Exercise instructions:
Restate every entry word for word.

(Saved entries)
* * * * * * * * *

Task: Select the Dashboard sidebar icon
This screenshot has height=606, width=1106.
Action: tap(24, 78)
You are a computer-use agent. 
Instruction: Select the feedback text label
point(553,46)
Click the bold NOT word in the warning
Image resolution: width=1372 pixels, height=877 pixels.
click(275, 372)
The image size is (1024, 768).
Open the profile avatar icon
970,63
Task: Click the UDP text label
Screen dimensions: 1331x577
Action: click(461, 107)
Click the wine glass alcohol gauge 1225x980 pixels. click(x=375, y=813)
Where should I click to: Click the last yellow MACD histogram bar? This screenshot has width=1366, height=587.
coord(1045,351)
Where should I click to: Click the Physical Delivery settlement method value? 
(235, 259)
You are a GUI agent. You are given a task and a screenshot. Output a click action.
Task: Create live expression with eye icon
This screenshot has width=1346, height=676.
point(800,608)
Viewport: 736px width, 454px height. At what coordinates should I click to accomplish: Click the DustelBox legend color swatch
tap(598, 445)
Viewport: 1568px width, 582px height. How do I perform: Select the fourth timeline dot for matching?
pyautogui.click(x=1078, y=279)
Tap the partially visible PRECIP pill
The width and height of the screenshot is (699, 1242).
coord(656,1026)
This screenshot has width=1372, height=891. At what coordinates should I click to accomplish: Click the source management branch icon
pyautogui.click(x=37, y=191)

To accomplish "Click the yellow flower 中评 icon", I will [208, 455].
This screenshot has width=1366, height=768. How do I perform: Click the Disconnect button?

* * * * * * * * *

Task solution:
Task: Select the Dashboard sidebar icon
This screenshot has height=606, width=1106.
Action: tap(24, 78)
You are a computer-use agent. 
Instruction: Select the feedback text label
point(553,46)
Click the bold NOT word in the warning
Image resolution: width=1372 pixels, height=877 pixels.
click(275, 372)
The image size is (1024, 768).
Open the profile avatar icon
970,63
Task: Click the UDP text label
Screen dimensions: 1331x577
Action: click(461, 107)
Click the wine glass alcohol gauge 1225x980 pixels. click(x=375, y=813)
Where should I click to: Click the last yellow MACD histogram bar? This screenshot has width=1366, height=587.
coord(1045,351)
Where should I click to: Click the Physical Delivery settlement method value? 
(235, 259)
You are a GUI agent. You are given a task and a screenshot. Output a click action.
Task: Create live expression with eye icon
This screenshot has width=1346, height=676.
point(800,608)
Viewport: 736px width, 454px height. At what coordinates should I click to accomplish: Click the DustelBox legend color swatch
tap(598, 445)
Viewport: 1568px width, 582px height. How do I perform: Select the fourth timeline dot for matching?
pyautogui.click(x=1078, y=279)
Tap the partially visible PRECIP pill
The width and height of the screenshot is (699, 1242).
coord(656,1026)
This screenshot has width=1372, height=891. At what coordinates should I click to accomplish: Click the source management branch icon
pyautogui.click(x=37, y=191)

To accomplish "Click the yellow flower 中评 icon", I will [208, 455].
This screenshot has width=1366, height=768. How do I perform: Click the Disconnect button?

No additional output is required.